#### Data in this exercise:
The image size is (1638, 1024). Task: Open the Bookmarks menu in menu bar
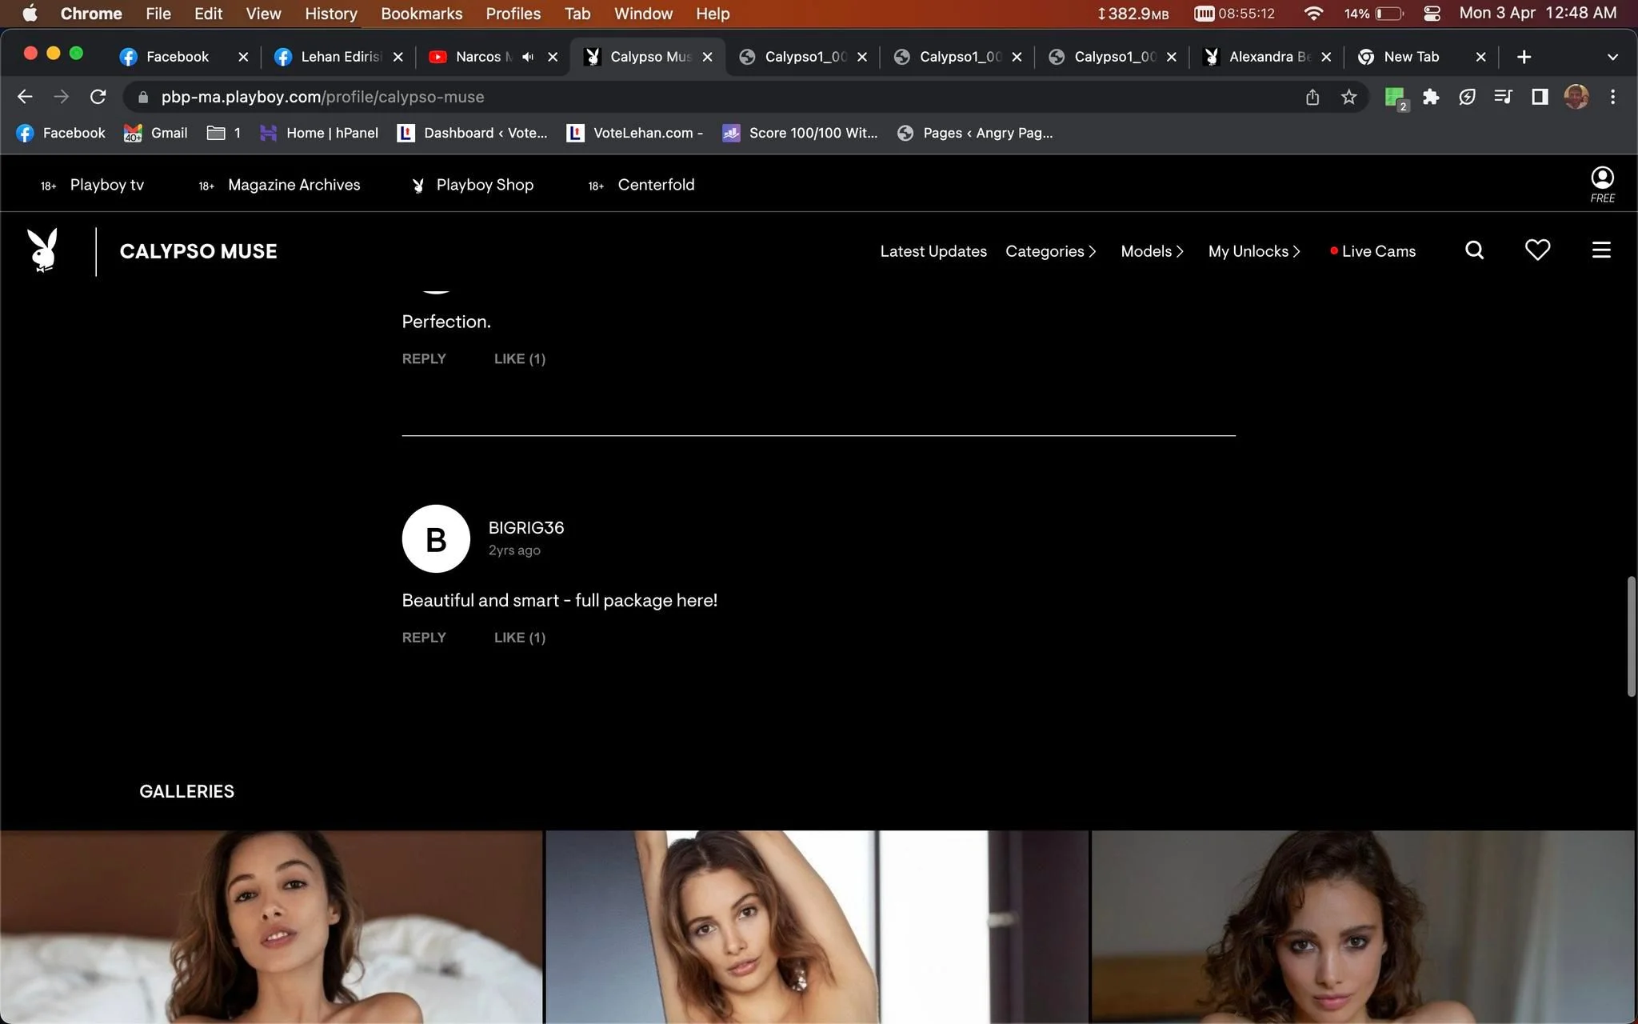pos(421,14)
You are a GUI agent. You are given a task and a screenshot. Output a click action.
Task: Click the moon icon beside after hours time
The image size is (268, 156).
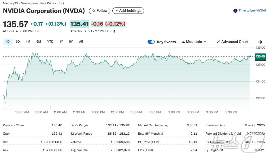click(114, 31)
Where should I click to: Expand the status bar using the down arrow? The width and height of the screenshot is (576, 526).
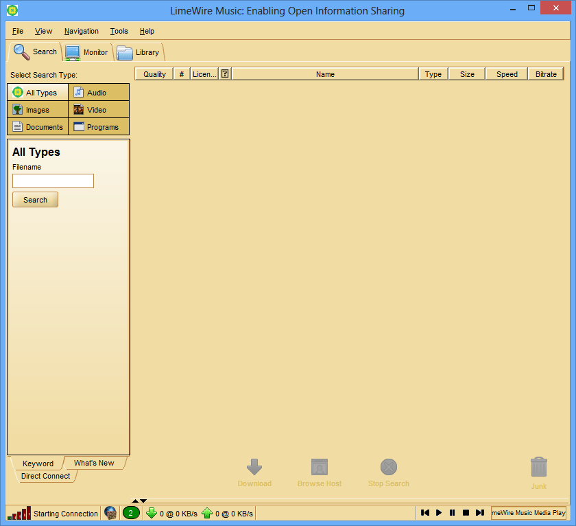(x=143, y=501)
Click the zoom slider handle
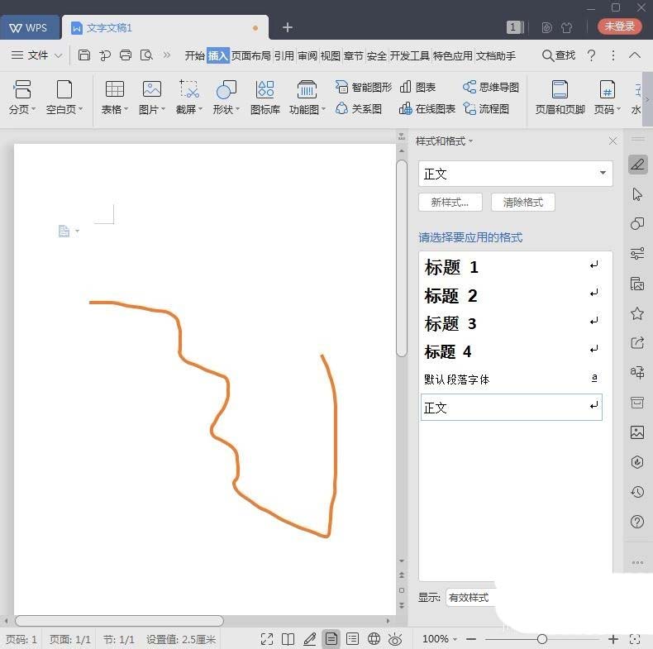The image size is (653, 649). click(x=541, y=638)
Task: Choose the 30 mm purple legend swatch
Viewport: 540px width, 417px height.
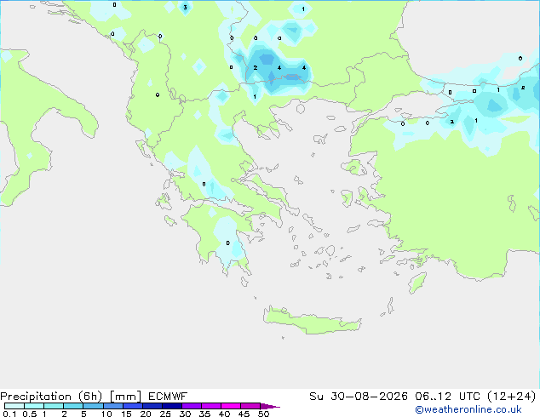Action: pos(192,406)
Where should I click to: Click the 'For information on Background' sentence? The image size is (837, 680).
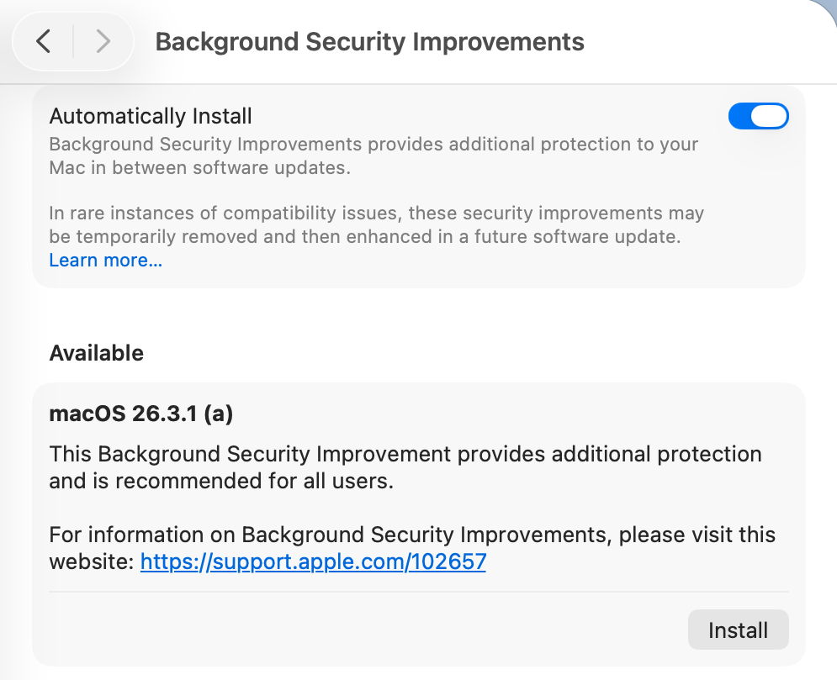[336, 535]
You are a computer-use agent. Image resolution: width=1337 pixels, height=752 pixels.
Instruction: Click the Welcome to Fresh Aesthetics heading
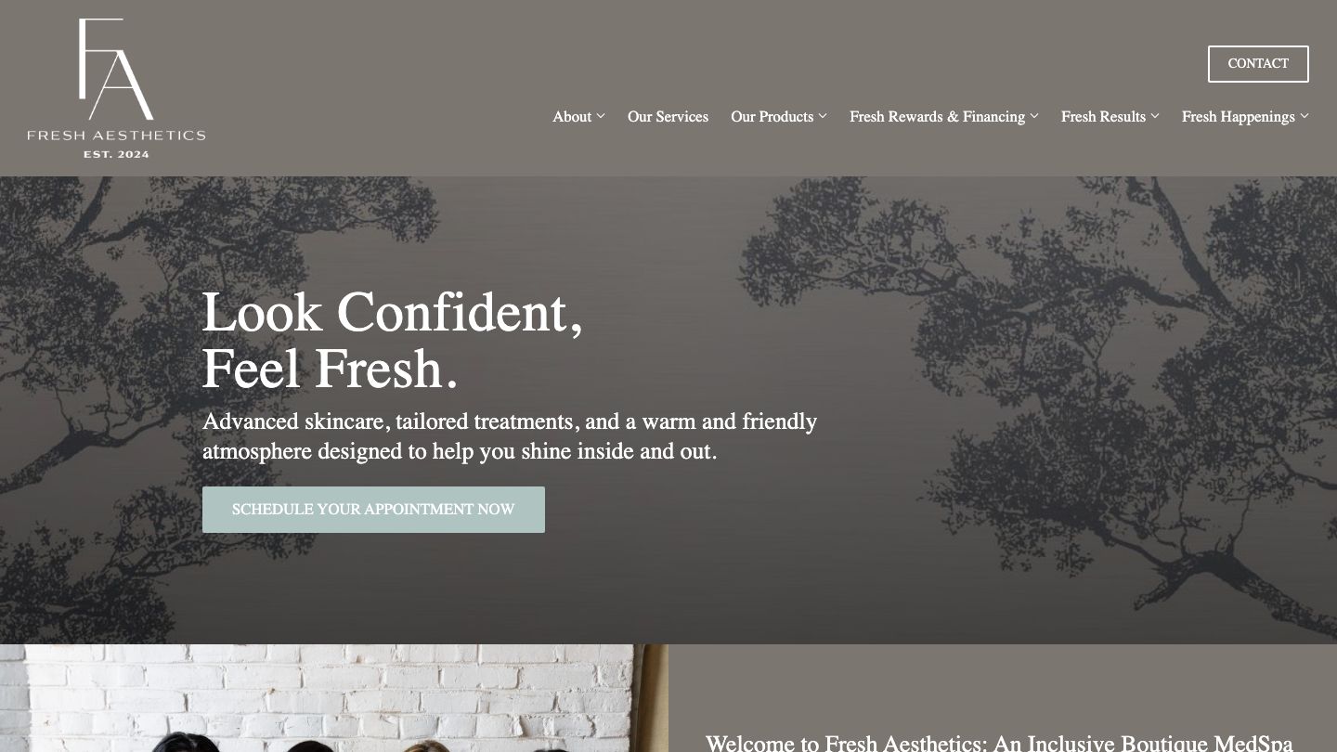pyautogui.click(x=999, y=743)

#### What this task involves:
Check each line of the listing above for the string "agent" and return those that contain it.

#### Your solution:
You are a GUI agent. You are given a task and a screenshot. Output a click action.
You are a computer-use agent. Image resolution: width=1337 pixels, height=752 pixels.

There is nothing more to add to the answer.